The inquest into his death has been adjourned several times since it began last year.

But a coroner yesterday brought the case to a close after announcing that Mr Coram died “as a result of massive chest trauma”.

However, Mr Coram’s mum, Tina Hyde, who was yesterday’s inquest in Salisbury, said: “This is not the end.”

She stood before assistant coroner for Swindon and Wiltshire, Dr Claire Balysz and said: “My only child got killed on my birthday – this will not stop until we get answers.”

Last April, the inquest had to be adjourned when the family questioned evidence that Mr Coram had been over the drink-drive limit at the time of his death.

A toxicology report found 153mcg of alcohol in Mr Coram’s blood and a small amount of cocaine.

But, convinced that that was due to a delay in the post-mortem (known as post-mortem fermentation), which took place 12 days after Mr Coram’s death, the family disputed the evidence.

Tina’s family insisted that, as a responsible motorcyclist, Mr Coram would not have mounted his bike while under the influence of alcohol.

And they were sure that a red BMW, driven by Stephen Moir, who gave evidence at an earlier hearing, had been driving too closely to Mr Coram.

The court heard that Mr Coram was travelling somewhere between 50mph and 70mph when he collided with the roundabout, but Ms Balysz was unable to determine the exact speed.

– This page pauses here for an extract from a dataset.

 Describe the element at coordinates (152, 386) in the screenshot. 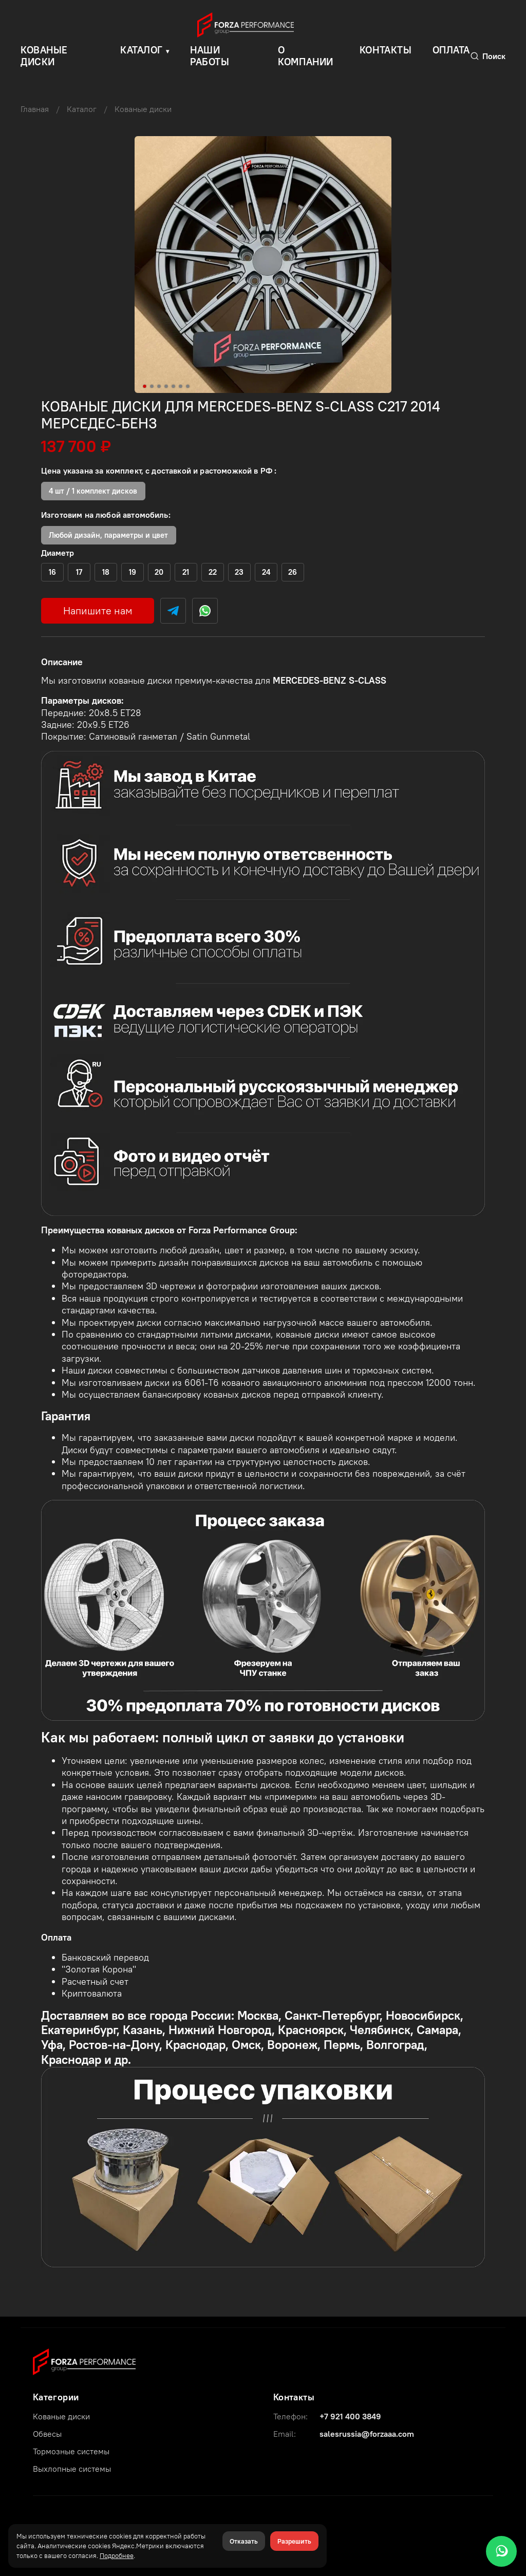

I see `[Go to slide 2]` at that location.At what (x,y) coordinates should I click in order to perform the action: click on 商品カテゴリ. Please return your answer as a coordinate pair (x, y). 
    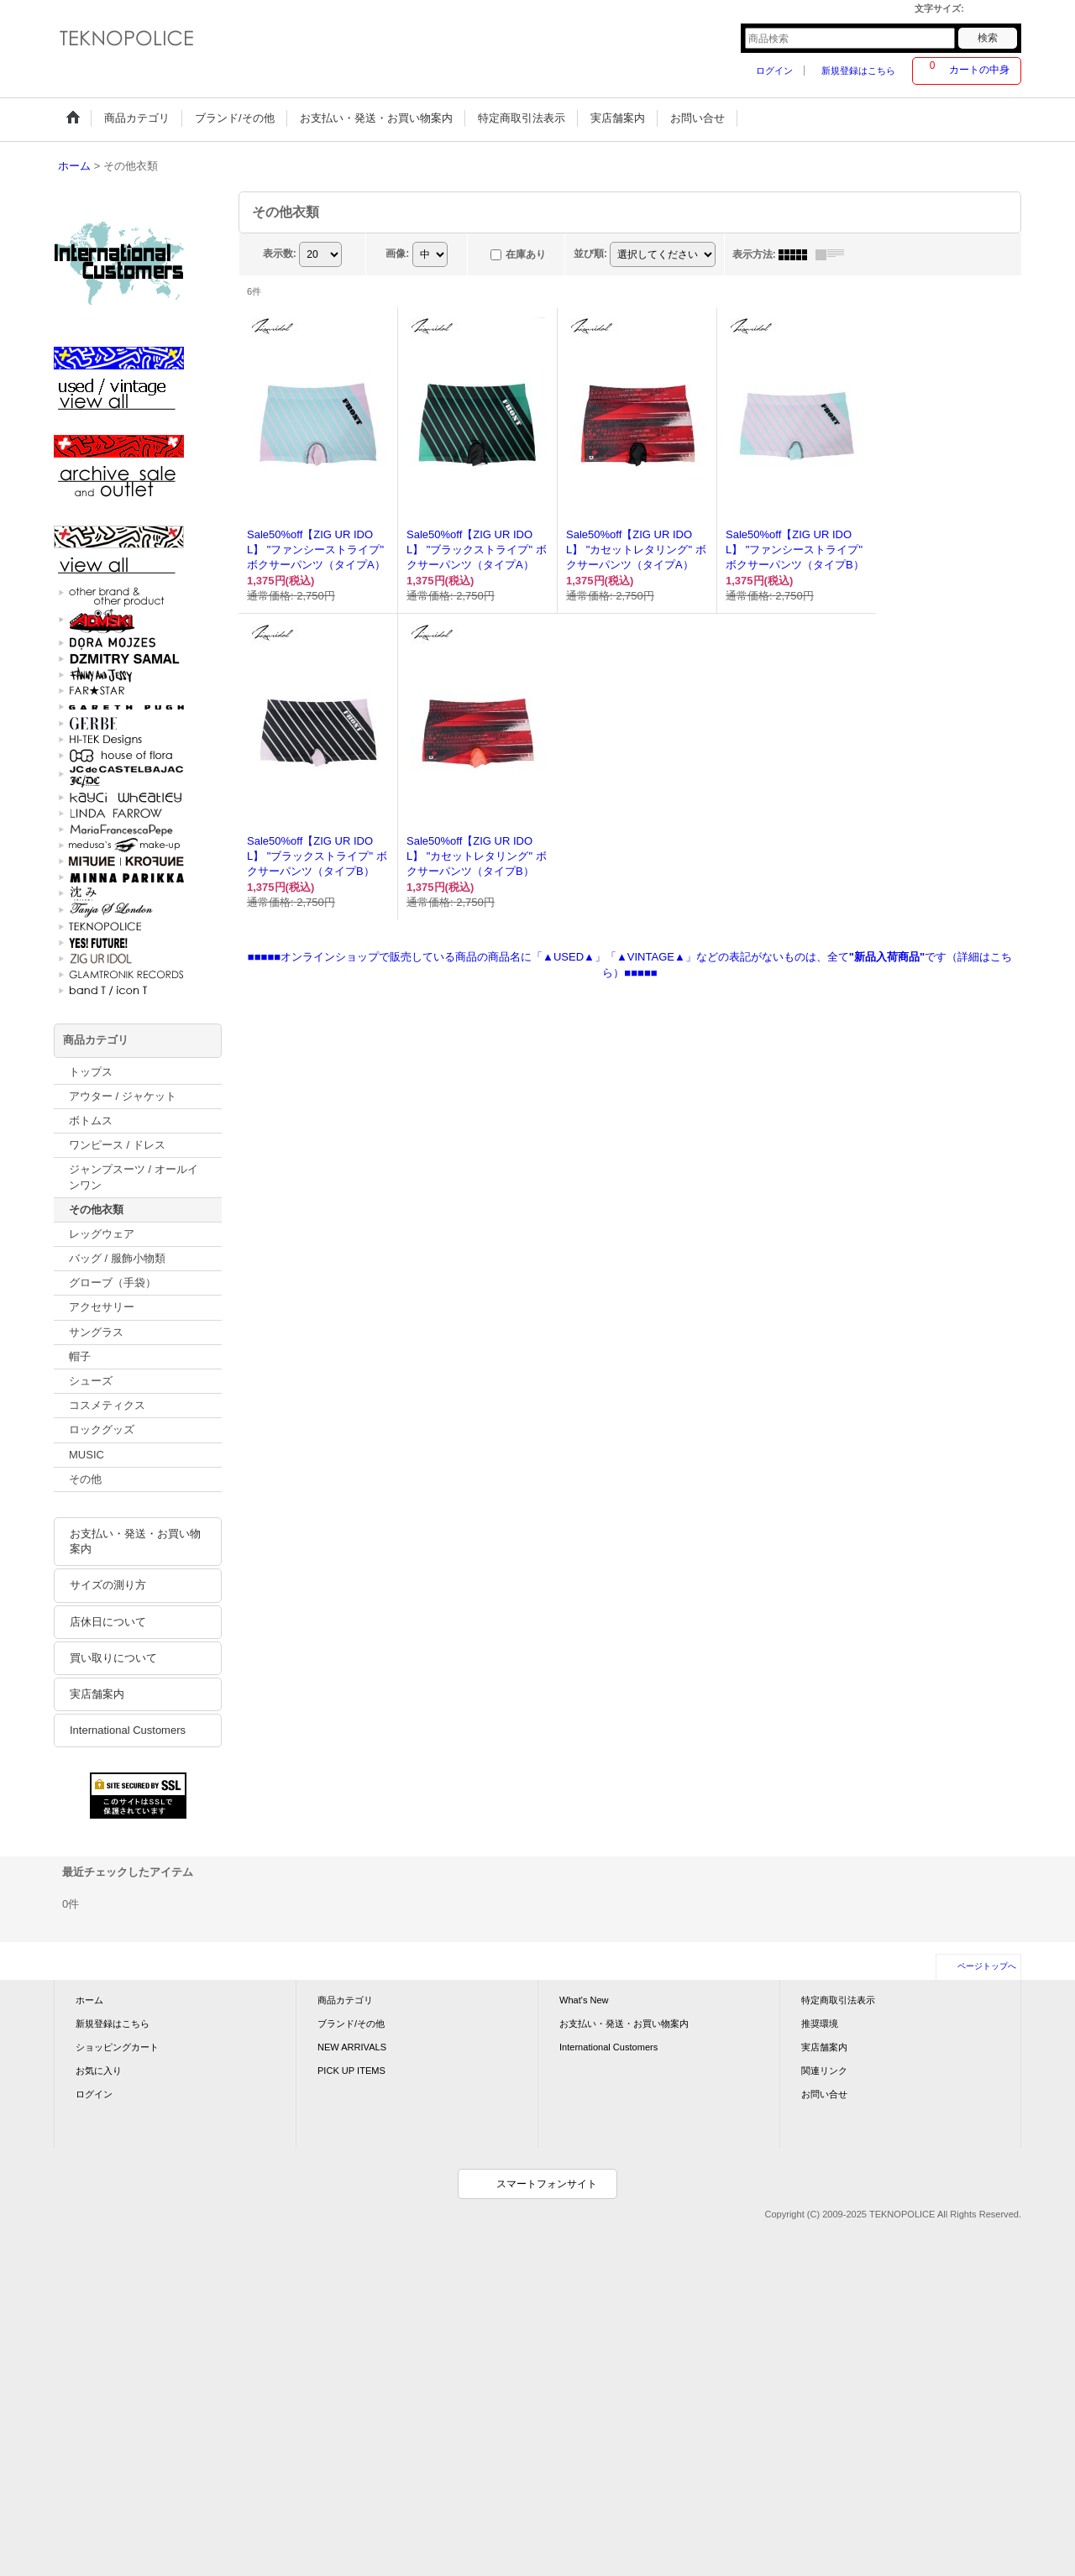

Lead collision investigator PC David Langridge gave evidence, although he was unable to provide the level of detail the family had expected.

The court also heard that there was no evidence to suggest that Mr Coram’s motorbike was in any way defective.

Delivering her verdict, Dr Balysz said: “The evidence I have reviewed from the pathologist states that massive chest trauma was the cause of death.

“His motorbike was travelling at excessive speed, according to witnesses.

“The BMW drove up the rear of the bike after he had been overtaken by Mr Coram.

“My finding is that he was driving his motorbike at the speed of a minimum of 50mph, though it could have been closer to 70mph.

“There was alcohol in his system and there was no evidence that another car was involved.”

But a defiant Tina told the assistant coroner: “I feel I have to say this: this is not the end. This will go on and I will fight it.

“This inquest has gone on for a year, which it shouldn’t have, had we had the right information at the beginning.

“A lot of questions have been asked and have not been answered.

“I will appeal against this and it will go further.”